Het vertrek was noodzakelijk geworden door het besluit van de Duitse regering om al dit jaar het aantal militairen in Afghanistan te reduceren. De Duitsers zijn verantwoordelijk voor de bescherming van de Nederlanders in Kunduz. Bovendien verloopt de politietrainingsmissie zo succesvol dat die voortijdig kan worden afgerond.
De missie begon in juni 2011 en zou oorspronkelijk duren tot eind volgend jaar. Er blijven tot die datum nog ruim 200 man actief; op dit moment zijn dat er circa 540. Voor de vier F-16’s in Mazar-e-Sharif is alleen al 120 man personeel nodig. De jachtvliegtuigen blijven bondgenoten beschermen en kunnen met speciale apparatuur bermbommen opsporen.
Verder gaat de bijdrage aan de opbouw van het Afghaanse rechtssysteem door en blijft ons land deelnemen aan de Europese politiemissie. Hiermee moeten de geboekte resultaten worden „bestendigd”, stelde Rutte. De terugtrekking begint in juli en moet rond november zijn afgerond.
Volgens minister Jeanine Hennis-Plasschaert van Defensie kunnen met „een gerust hart” de activiteiten en de opleiding aan de Afghanen worden overgedragen. Al kunnen de Afghanen wel „hier en daar nog wat aan zelfvertrouwen winnen”. Ze zei net als Rutte trots te zijn op het bereikte resultaat.
Na Uruzgan is Kunduz de tweede Nederlandse missie in Afghanistan. De politietrainingsmissie kende een moeilijke start.
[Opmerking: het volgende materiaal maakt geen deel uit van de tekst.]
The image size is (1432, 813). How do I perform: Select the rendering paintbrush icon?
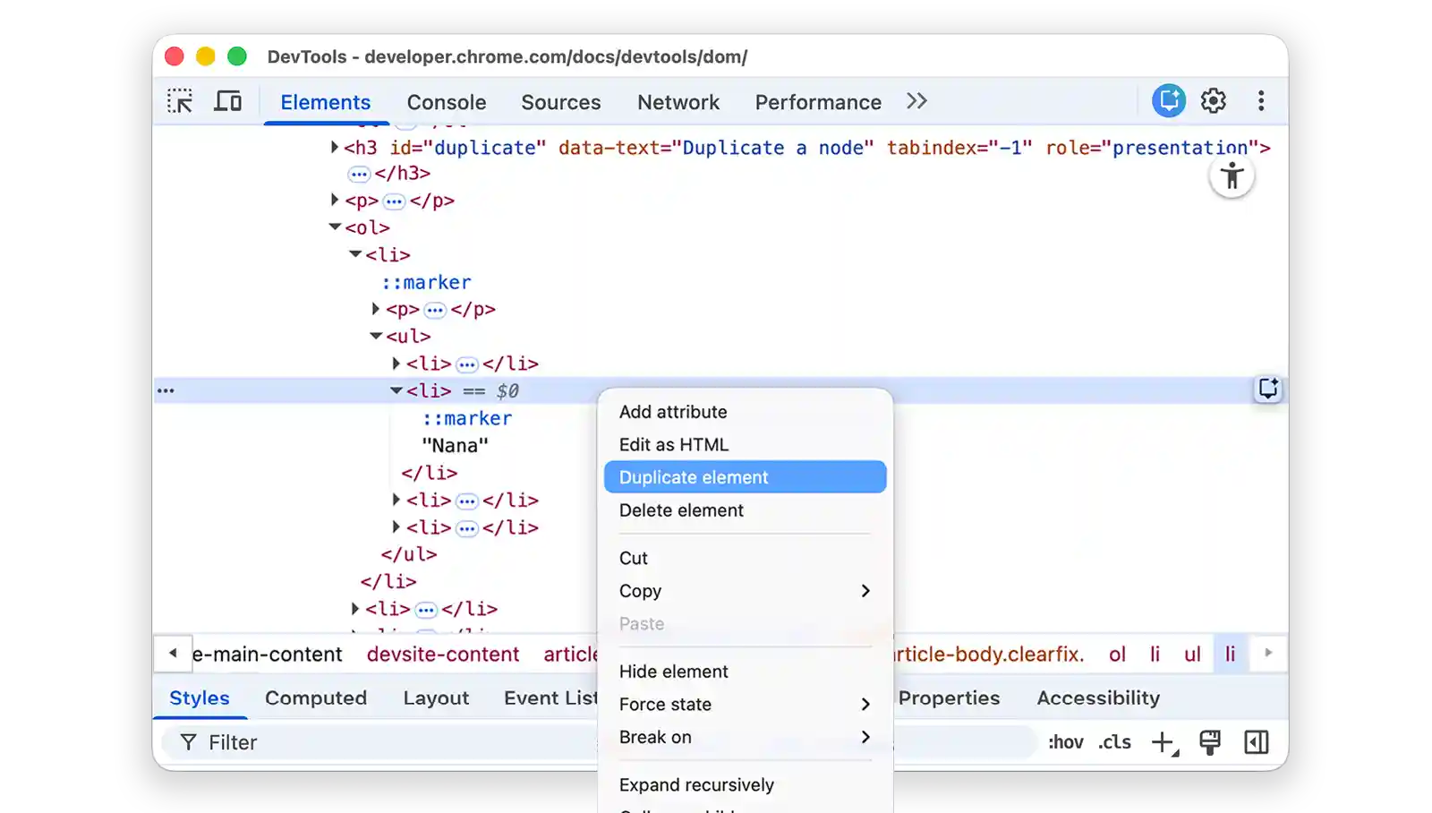click(x=1211, y=741)
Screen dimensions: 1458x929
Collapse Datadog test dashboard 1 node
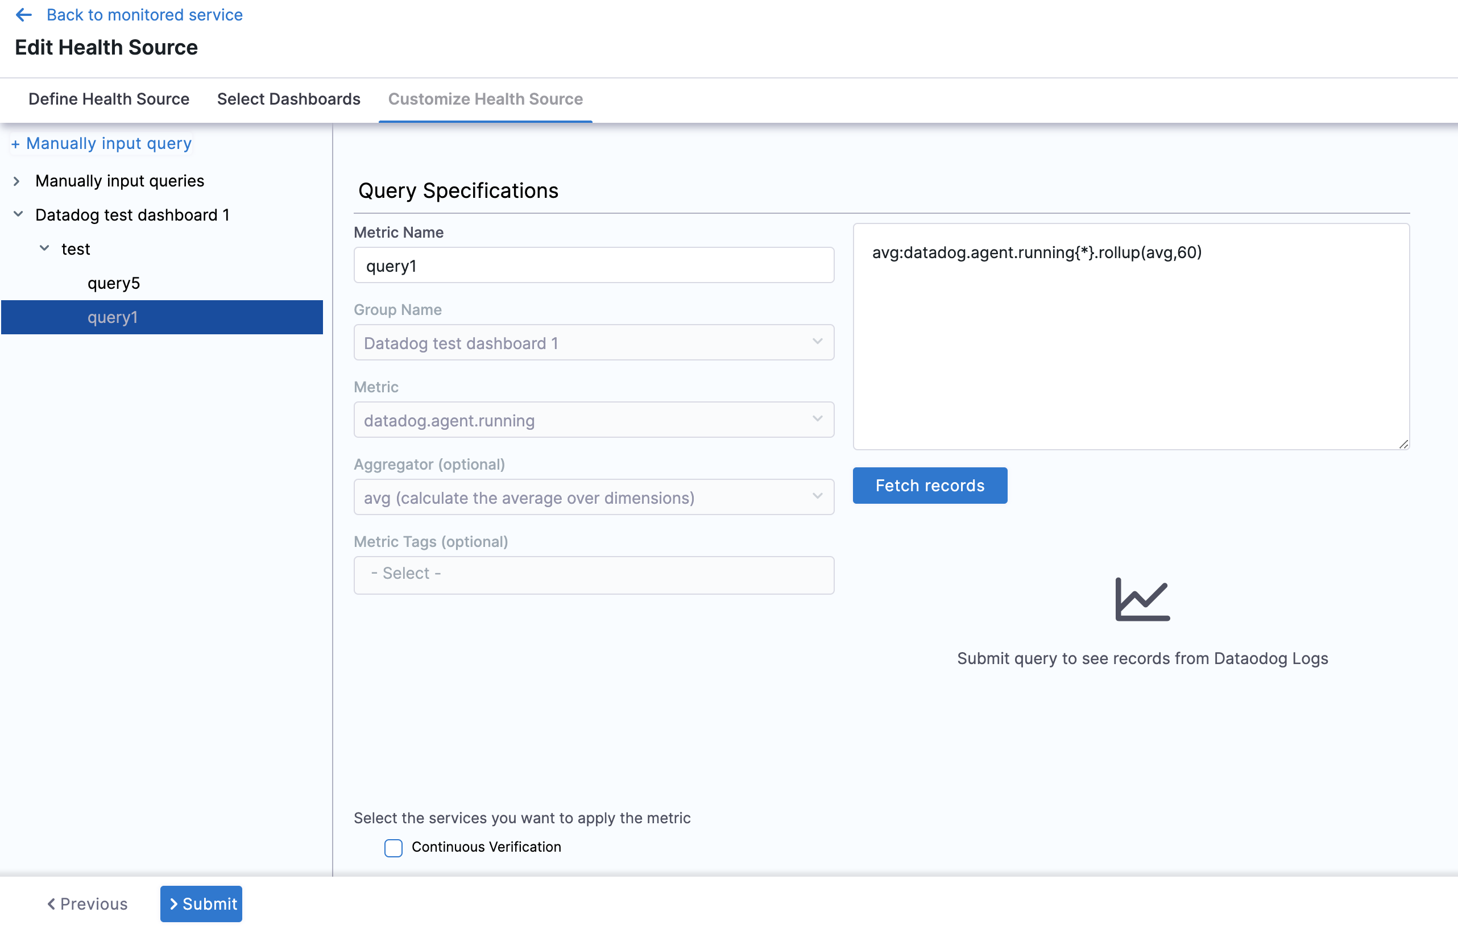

Het toenmalige minderheidskabinet van VVD en CDA moest er steun voor zoeken bij de oppositie omdat gedoogpartner PVV er fel tegenstander van was.
Uiteindelijk zorgde GroenLinks voor een meerderheid (wat in de partij helemaal niet goed viel). GroenLinks-leider Bram van Ojik steunt het kabinetsbesluit.„Onze trainers hebben hun belangrijke werk er grotendeels op zitten.” Wel is hij blij dat Nederland niet helemaal weggaat, omdat de opbouw van de rechtstaat een „proces van lange adem” is.